By the end of 1968, the Viet Cong had no safe zones or territory to call their own across the whole of South Vietnam, and their ability to recruit in the South was sharply degraded, such that their ranks had to increasingly be filled by northerners. Some western historians even think that the neutralization of the Viet Cong was a Machiavellian ploy on the part of a faction of northern Communists who had come to realize that the guerilla forces could never triumph on their own and were increasingly an uncontrollable distraction from the conventional victory that would eventually win the war. After Tet, the scale of the guerilla conflict in South Vietnam was vastly reduced, and it is not to misperceive history to say that the Americans and South Vietnamese won it and the Viet Cong lost it.

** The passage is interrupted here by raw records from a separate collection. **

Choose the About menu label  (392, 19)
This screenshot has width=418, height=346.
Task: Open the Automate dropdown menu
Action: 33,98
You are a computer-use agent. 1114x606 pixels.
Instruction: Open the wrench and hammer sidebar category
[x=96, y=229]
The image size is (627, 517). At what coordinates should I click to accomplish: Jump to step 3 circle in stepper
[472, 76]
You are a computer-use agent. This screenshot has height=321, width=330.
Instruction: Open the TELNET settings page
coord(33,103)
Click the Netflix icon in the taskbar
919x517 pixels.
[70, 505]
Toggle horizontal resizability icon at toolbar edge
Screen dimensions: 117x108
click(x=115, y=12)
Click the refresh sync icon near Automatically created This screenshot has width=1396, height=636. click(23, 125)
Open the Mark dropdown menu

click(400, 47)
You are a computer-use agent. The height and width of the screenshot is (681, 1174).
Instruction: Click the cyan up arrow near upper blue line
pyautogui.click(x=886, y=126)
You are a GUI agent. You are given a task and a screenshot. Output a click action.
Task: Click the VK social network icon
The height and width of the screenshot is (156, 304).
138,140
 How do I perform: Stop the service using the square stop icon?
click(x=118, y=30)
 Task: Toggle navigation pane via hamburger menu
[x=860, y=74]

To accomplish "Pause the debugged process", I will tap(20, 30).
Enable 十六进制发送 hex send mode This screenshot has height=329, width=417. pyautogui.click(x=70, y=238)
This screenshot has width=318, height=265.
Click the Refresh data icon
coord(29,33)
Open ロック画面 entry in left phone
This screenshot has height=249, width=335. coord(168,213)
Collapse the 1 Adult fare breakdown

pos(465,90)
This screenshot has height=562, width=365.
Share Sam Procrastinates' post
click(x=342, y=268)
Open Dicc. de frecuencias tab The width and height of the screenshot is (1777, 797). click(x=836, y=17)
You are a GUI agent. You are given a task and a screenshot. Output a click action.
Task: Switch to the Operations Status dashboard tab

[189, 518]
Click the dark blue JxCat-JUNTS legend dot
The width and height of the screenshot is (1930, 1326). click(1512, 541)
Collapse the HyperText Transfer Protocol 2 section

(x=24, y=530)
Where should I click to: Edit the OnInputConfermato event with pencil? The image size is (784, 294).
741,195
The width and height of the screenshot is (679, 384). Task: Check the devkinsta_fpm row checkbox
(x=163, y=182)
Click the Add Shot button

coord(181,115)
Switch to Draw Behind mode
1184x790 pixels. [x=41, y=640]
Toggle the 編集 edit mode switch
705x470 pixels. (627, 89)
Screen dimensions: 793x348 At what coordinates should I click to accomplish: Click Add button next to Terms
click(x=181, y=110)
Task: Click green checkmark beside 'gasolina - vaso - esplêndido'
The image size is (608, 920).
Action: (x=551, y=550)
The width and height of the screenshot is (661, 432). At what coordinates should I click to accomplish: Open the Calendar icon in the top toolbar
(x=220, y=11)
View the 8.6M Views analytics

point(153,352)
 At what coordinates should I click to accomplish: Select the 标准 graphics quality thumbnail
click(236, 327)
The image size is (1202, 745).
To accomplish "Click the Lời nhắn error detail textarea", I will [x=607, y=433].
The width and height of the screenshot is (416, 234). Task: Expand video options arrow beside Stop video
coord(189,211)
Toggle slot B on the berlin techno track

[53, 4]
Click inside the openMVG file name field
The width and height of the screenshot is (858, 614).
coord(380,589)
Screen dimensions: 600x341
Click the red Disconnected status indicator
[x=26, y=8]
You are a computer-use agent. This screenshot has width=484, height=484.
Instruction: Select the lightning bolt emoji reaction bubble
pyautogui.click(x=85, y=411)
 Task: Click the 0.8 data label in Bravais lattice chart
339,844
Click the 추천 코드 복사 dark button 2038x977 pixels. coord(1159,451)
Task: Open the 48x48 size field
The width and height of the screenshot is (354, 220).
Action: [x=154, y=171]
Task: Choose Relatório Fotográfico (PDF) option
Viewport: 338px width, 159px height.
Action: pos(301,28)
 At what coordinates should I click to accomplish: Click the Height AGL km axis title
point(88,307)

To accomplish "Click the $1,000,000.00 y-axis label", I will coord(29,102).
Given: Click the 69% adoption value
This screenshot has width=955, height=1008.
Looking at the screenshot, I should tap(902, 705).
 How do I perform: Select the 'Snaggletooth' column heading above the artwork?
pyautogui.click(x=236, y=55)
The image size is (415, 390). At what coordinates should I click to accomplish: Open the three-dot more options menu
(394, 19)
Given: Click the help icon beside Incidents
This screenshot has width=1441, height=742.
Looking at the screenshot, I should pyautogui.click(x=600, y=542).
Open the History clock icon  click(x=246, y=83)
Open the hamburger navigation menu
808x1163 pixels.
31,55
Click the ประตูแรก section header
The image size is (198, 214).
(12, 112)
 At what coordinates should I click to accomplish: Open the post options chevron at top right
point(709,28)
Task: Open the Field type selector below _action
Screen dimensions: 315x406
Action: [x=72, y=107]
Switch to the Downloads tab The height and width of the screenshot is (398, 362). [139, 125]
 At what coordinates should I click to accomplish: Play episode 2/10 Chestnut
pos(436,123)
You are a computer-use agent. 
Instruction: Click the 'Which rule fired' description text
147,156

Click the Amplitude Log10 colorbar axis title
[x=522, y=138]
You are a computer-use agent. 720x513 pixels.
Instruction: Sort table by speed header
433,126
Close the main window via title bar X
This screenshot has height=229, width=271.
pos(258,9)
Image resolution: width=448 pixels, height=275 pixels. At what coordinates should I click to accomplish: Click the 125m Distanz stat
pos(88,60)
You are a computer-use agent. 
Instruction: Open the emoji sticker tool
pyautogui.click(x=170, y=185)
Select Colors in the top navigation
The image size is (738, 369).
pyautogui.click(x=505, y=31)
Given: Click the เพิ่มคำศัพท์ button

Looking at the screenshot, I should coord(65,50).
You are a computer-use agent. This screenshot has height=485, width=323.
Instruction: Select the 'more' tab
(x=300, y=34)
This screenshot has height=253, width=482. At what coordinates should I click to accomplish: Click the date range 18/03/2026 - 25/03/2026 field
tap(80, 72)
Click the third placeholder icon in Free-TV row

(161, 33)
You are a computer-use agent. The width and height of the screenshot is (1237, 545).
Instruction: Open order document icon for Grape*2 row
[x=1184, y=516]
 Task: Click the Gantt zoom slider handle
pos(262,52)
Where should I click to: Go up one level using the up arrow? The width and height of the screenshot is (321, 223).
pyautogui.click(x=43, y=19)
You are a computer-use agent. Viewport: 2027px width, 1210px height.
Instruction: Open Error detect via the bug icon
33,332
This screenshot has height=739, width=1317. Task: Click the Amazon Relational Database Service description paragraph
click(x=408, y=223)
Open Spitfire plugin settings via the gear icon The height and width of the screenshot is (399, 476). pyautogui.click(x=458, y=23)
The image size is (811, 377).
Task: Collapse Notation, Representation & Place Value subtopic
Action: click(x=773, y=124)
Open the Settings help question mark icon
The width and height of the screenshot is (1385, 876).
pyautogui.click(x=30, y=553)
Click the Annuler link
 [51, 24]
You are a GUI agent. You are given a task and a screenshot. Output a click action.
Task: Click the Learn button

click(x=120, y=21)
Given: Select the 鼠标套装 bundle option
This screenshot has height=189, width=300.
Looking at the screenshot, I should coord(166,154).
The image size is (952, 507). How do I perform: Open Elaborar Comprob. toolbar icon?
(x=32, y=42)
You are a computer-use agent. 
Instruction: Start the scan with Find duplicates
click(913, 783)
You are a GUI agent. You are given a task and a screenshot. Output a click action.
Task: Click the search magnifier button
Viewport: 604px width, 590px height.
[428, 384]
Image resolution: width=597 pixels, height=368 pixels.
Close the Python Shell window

But, like so many apparent victories in Vietnam, this proved to be a hollow one. Tet had the much-documented impact on U.S. will, contributed to the election of Richard Nixon with his "secret plan" to end the war, and provoked a broader mobilization of military resources in South Vietnam that allowed Nixon to implement his policy of withdrawing U.S. troops and a "Vietnamization" of the conflict. North Vietnam's leaders quickly caught on to how their campaign could be portrayed as having been a "victory" because of the psychological blows it dealt to the U.S., but they still had eight years to wait until finally conquering the South, their willingness to wait no doubt augmented by the discrediting of the hawkish faction following the military catastrophe of Tet.
When the North's victory finally came, it was through a conventional armoured assault against an inferior South Vietnamese force which had been relying for too long for the Americans to do its heavy lifting; the Americans, alas, were now gone, and not even their war planes returned to help out their old allies. Tet helped the North reach this point, but not in so direct or premeditated a way as has sometimes been supposed. The final victory was down as much to the old certainties of luck and conventional combat as the less sure ones of planning and guerilla combat. As a North Vietnamese colonel once responded to an American who reminded him that the latter had never been defeated on the battlefield: "That is true, but it is also irrelevant".